PHOTO: Happy listening to the Wanamaker Organ
My surgery is tomorrow. It's been a long time coming. People often ask me "how do you feel?" Or they ask "how are you handling this?" Or, "how do you keep your spirits up, stay positive?" I usually respond that I feel fine and that having a wonderful husband, pets and a great life keeps me positive.
Dan points out that this whole thing, finally getting to the point of needing surgery, hasn't happened the way we thought it would. We figured I'd get progressively weaker and symptomatic, and that one day I would collapse like a friend did when his aortic valve went bad. But that didn't happen in my case. I think of my experience as more than a little surreal. This is because, with the exception of my serious episode last December 9 and a few lesser episodes over the moths and years, I usually feel just fine with minimal symptoms. I can still lift heavy things, walk five to six miles a day, and in short, do just about everything I want. I get a little winded once in a while climbing steps, but other than that I feel perfectly normal. So yes, it feels like I'm in some sort of surreal dream wherein I'm fine, a dream that never ends ... but I have to get this heavy duty operation anyway, that will rob me, (hopefully only temporarily,) of the strength and conditioning that I've worked so hard to maintain into my senior years.

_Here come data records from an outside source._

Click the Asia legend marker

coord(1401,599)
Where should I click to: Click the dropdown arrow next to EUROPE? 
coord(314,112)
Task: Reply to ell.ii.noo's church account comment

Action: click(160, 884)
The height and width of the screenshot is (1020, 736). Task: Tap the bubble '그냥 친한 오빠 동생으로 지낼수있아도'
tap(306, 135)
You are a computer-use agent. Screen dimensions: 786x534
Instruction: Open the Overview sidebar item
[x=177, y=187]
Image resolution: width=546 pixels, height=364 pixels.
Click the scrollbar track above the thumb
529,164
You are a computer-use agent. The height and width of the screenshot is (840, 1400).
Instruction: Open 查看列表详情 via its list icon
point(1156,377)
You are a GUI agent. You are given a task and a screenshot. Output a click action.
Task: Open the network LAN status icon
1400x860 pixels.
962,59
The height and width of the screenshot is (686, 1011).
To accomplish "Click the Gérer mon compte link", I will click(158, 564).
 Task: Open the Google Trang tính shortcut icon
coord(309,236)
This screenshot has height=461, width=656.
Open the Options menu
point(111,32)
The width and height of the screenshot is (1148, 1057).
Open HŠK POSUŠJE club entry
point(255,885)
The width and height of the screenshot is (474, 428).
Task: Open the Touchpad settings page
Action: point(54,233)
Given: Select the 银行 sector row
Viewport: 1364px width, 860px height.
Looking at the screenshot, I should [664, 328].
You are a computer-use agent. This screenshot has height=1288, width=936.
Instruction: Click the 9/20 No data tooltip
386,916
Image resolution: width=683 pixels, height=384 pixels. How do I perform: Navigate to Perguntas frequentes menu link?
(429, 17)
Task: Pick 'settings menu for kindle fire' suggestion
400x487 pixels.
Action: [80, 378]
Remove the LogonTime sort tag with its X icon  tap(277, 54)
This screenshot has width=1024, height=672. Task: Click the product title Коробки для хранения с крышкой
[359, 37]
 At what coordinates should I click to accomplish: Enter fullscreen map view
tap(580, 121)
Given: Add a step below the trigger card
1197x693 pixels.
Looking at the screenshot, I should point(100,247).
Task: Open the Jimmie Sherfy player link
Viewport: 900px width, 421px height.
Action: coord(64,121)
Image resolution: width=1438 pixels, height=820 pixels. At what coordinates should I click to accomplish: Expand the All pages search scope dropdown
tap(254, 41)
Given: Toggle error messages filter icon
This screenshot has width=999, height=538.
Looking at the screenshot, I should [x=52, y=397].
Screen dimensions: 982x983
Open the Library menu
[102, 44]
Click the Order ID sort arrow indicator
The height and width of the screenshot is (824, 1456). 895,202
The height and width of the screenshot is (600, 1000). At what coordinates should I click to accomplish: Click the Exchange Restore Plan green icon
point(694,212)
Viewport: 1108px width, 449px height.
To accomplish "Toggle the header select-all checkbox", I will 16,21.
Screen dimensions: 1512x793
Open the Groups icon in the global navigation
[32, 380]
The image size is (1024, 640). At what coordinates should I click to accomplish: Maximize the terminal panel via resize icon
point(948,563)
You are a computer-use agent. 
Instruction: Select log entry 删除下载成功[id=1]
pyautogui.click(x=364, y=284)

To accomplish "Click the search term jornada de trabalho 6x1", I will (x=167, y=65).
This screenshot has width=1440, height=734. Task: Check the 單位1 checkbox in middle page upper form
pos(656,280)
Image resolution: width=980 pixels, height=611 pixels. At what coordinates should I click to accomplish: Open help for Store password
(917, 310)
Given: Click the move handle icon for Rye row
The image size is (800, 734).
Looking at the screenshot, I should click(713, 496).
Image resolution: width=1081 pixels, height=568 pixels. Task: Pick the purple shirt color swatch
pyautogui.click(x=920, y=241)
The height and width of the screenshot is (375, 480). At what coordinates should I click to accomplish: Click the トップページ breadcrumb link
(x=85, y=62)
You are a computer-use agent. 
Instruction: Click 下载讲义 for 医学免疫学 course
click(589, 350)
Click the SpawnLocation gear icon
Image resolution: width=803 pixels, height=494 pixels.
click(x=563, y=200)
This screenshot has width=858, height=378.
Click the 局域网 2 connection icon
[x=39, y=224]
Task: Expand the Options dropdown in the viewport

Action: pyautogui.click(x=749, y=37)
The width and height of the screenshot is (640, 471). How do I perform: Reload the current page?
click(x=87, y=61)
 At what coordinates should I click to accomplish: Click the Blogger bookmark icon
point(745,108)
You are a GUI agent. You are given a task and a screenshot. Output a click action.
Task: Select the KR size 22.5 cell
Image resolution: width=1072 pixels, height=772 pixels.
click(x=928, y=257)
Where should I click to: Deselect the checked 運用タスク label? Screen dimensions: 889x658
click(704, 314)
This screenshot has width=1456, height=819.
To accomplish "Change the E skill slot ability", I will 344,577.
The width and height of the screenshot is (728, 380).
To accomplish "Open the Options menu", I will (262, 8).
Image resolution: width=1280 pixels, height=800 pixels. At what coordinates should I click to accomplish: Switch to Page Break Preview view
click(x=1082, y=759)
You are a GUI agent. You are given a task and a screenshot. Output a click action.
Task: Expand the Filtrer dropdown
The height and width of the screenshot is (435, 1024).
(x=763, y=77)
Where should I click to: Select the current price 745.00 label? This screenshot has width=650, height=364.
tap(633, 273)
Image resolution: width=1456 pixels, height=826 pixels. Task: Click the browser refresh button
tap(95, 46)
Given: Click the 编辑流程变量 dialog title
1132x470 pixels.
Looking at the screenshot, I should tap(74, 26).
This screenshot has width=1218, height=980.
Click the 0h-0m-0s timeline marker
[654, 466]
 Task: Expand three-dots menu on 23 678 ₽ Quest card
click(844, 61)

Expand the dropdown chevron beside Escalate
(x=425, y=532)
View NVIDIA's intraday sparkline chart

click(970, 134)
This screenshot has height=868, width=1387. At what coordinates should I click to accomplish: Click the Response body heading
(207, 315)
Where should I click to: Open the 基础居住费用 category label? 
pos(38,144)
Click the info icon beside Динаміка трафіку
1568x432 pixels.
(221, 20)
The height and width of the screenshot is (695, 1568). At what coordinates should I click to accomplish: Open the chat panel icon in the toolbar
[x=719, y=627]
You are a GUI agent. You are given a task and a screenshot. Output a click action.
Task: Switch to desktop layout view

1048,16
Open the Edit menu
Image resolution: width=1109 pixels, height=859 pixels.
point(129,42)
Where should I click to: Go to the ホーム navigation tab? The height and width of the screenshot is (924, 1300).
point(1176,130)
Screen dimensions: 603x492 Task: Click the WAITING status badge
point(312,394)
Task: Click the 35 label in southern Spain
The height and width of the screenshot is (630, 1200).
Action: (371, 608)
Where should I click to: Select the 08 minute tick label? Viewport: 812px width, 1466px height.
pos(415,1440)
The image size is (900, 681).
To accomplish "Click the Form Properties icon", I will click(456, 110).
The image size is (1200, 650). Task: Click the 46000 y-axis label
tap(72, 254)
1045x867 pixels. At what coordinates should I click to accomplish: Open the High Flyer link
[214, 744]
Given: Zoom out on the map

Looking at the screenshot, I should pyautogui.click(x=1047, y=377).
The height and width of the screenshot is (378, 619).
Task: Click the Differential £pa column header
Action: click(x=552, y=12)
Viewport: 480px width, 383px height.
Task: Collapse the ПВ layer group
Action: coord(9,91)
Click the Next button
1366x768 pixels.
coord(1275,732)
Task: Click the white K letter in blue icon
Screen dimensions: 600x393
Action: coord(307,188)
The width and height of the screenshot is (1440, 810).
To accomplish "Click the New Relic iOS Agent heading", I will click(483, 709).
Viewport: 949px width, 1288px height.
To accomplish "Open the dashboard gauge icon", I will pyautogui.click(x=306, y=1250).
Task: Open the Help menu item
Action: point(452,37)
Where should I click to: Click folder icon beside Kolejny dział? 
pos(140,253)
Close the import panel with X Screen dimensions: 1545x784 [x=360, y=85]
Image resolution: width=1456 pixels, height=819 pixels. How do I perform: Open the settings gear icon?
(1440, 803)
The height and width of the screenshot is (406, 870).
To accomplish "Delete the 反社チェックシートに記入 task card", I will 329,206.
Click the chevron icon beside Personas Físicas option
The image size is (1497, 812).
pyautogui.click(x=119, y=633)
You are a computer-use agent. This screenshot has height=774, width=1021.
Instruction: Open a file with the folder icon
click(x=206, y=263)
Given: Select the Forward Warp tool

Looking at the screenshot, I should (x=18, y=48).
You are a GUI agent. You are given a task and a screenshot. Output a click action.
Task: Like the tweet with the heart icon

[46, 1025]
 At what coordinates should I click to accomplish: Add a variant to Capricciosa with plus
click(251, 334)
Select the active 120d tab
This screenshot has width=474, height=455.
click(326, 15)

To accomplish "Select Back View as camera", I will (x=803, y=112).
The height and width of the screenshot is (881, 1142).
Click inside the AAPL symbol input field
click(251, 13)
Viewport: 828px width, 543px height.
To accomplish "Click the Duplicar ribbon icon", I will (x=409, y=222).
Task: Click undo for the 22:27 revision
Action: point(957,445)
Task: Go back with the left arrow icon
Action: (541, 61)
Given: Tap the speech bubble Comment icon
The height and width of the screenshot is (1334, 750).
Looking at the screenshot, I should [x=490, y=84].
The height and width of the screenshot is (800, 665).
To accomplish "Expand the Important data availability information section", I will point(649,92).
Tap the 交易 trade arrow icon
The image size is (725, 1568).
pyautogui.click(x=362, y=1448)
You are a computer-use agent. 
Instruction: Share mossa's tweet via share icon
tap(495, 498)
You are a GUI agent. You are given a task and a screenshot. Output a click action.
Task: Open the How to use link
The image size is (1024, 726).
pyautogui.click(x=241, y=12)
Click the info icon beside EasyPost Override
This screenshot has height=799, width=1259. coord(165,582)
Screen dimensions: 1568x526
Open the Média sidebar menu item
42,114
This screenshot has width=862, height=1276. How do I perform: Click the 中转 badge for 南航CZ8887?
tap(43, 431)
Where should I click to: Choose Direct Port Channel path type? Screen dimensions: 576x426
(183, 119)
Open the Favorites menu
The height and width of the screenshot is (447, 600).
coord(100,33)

There's a hill that I climb every day on my morning walk on my way back to the house. I've always said to myself that the day I can't climb this hill will be the day that I need to have surgery. But that's not the way it worked out. I can still climb the hill today but I won't be able to do it (for a while) after surgery. So now I say to myself, the day that I'm able to once again climb that hill...that will be the day when I'll feel recovered.